January is often a time for reflection and new beginnings. Traditionally, I have never celebrated a new start in January. After years of school, then University, then working in post-secondary, and now with kids in school – September has always been the start of new projects, adventures, and a time for new beginnings. I am sure many of you can relate. But here we are, it’s January and I am preparing for big changes, and reflecting on the journey to my next role, as CEWIL’s Associate Director, Indigenous and Canada North Relations.
In the Fall a friend challenged me, as someone who never makes January resolutions, to choose a word to live by as we start 2023, and the word I chose is ‘authentic’. A word I have used time and again when coaching students on job search, interviewing, career exploration, but one which I have never truly embraced. How does that saying go, do as I say and not as I do?
In talking to students about the importance of being authentic, I have shared a little anecdote about an interview gone wrong back when I was first embarking on my career. As the story goes, I had applied to be a flight attendant with a major airline and was being interviewed on the 24th floor of a hotel in downtown Vancouver. The interviewers had just asked me my greatest strength, to which I responded ‘the ability to remain calm in a stressful situation’ because I thought what better strength to have for working as a flight attendant? And then there was an earthquake. A big one. The building was swaying, the power was glitching. And I did NOT remain calm in a stressful situation. I don’t recall exactly what happened but there was a lot of screaming and very little calm. Needless to say, I did not get the job. I’m sure not only because I was spectacularly unqualified to be a flight attendant, but also because I demonstrated a stunning lack of self-awareness in believing that was my greatest strength. The moral of the story, as I tell students, is to be yourself - don’t recite what you think they want to hear – not just because the Universe may make a liar of you, but because it’s important to take the time to consider how your own real strengths and competencies will be a good fit. In real life, the interview marked a crisis of confidence for me. I spent my life thinking I wanted to be a flight attendant and when that path seemed unachievable I really had no idea what my next step should be.

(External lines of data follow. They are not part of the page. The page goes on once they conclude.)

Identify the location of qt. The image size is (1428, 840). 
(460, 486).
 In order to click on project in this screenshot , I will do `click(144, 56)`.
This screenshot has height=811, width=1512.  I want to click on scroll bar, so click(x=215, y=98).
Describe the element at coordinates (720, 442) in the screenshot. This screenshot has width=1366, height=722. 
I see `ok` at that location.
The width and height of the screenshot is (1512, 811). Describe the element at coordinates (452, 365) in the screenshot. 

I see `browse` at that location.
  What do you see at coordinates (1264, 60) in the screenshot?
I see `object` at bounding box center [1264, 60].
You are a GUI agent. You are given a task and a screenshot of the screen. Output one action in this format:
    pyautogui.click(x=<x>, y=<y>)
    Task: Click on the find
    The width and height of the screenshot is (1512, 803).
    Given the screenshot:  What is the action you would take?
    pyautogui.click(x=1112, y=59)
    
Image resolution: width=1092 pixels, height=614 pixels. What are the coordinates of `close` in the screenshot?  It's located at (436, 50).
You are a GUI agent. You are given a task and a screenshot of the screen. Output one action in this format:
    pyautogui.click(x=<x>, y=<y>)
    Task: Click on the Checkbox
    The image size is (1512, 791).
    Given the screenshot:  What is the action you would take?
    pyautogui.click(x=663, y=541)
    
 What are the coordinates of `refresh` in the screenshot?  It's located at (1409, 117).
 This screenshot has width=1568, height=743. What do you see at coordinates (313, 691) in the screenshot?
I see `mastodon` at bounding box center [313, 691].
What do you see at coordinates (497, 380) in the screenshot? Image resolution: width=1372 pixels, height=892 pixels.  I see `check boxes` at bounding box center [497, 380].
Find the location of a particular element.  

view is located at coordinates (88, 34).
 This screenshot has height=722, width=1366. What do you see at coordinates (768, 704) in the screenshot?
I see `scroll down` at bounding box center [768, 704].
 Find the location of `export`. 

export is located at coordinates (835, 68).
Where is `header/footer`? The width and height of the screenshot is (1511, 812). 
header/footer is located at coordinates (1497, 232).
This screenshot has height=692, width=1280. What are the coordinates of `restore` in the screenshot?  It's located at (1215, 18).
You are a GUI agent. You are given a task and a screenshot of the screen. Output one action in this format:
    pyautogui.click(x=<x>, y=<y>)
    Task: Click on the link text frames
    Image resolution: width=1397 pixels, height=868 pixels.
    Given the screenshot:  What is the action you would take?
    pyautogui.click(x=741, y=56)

As I entered the world of co-op and career, working in various capacities for the last 17 years, I often thought if only the University I did my undergraduate degree had a co-op program where I could have the opportunity to learn more about the world of work, how I fit into it, and try out some different career options. And while I still wholly believe co-op programs and access to co-op programs are not just a benefit but an incredible opportunity, I now understand that there are many paths to learning this vital information, and what all of those paths have in common is self-reflection.
And so I am taking this opportunity to reflect. And to share, in the spirit of my new goal of authenticity.
I am Labrador Metis and Inuit on my mother’s side, and grew up in rural and remote communities in Labrador, Nunavut, and Newfoundland. I was the first person I knew in my family to attend University. I had to leave my small fly-in-only community to live far away from home and family and my support system in order to access post-secondary education. These are not the parts of my identity that I often share, or that I used to even think much about. But they absolutely shaped who I am and how I have approached life and education and career. These are parts of my identity that provide me with a unique perspective to offer when we talk about removing barriers, and about engaging Indigenous youth and communities in work-integrated learning, and when we talk about what work-integrated learning looks like in the North. But it is only one perspective, as these issues are complex and multi-dimensional, much like identity itself.
I am excited to bring this perspective to my new role, not just because it’s an opportunity to do great work, but it is an opportunity to learn and grow and continue relationship building, which are things I find the most fulfilling about the work we all do.
It's also an opportunity to connect with and learn from so many inspiring and knowledgeable people doing this work across our nation. I am excited to live authentically as I take on this new role. To bring all of me to my work – as an employee, a mother, a daughter, a friend, a person who spent my formative years in the North. I challenge you to find a word to live by for 2023, and also to consider bringing all of you to the work that you do.